Begreiflicherweise bilden sich hier oben im großen Saale die verschiedenartigsten Gruppen; alte Exzellenzen erinnern sich noch ganz genau des Tages, wo der nun schon höchstselige Herzog das Licht der Welt erblickte; es war das an einem Sonntagmorgen gewesen, es regnete unaufhörlich, bei den Freudenschüssen wollten die Kanonen nicht losgehen, und die Amme des allerhöchsten Kindes hatte die Unvorsichtigkeit begangen, dasselbe dem durchlauchtigsten Vater in schwarzen Schuhen zu präsentieren, d• h• sie, die Amme, hatte schwarze Schuhe; was den kleinen Prinzen anbelangte, so waren seine scharmanten herzoglichen Füßchen in goldgestickte Windeln eingeschlagen. – »Ach! diese Windeln!« seufzte eine bejahrte Hofdame, »ich erinnere mich ganz genau, wie meine selige Mutter an einer derselben gestickt.«

»O das ist ja durchaus unmöglich,« schmeichelte die alte Exzellenz, obgleich man wohl wußte, daß die Hofdame selbst, was Zeit und Alter anbelangt, ganz gut eine der Windeln hätte sticken können.
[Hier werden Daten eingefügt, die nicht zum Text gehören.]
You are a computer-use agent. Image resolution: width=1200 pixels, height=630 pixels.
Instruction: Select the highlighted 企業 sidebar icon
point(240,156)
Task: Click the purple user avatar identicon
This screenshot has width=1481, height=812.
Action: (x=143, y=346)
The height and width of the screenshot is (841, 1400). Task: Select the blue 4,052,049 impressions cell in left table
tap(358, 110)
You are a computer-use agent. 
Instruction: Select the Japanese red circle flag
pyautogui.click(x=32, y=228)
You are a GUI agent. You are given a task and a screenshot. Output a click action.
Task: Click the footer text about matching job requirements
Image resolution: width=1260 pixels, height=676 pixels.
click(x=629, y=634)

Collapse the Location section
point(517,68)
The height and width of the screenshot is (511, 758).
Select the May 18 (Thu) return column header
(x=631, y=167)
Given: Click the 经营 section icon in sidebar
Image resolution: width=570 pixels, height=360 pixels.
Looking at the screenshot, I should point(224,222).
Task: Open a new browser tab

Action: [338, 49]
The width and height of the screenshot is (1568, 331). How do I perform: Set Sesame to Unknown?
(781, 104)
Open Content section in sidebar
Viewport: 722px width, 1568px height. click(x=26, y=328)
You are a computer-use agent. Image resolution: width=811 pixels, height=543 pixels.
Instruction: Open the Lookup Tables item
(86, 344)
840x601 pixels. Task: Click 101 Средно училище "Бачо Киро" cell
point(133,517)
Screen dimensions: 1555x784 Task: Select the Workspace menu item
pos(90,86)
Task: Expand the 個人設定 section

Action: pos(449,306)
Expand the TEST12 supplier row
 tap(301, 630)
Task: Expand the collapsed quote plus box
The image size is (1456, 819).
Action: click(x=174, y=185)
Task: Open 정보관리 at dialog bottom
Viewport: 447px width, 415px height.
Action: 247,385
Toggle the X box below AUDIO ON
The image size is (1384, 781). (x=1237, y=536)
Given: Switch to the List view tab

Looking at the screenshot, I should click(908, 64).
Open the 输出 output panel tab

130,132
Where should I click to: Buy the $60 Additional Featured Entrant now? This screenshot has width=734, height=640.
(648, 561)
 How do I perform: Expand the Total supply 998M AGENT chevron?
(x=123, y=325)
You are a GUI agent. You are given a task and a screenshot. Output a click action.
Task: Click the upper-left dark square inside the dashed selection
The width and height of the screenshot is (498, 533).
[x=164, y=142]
Ähnliche Windelgespräche, und was darum und daran hängt, werden von den jüngeren Hofdamen und Ehrenfräulein nur geführt, wenn sich kein männlicher Lauscher in der Nähe befand; sobald sich ein Kammerherr oder sonst etwas der Art näherte, ging das Gespräch ohne einen gehörigen Übergang aufs Wetter über, auf das Theater, oder auf sonst einen unschuldigen und geringfügigen Gegenstand.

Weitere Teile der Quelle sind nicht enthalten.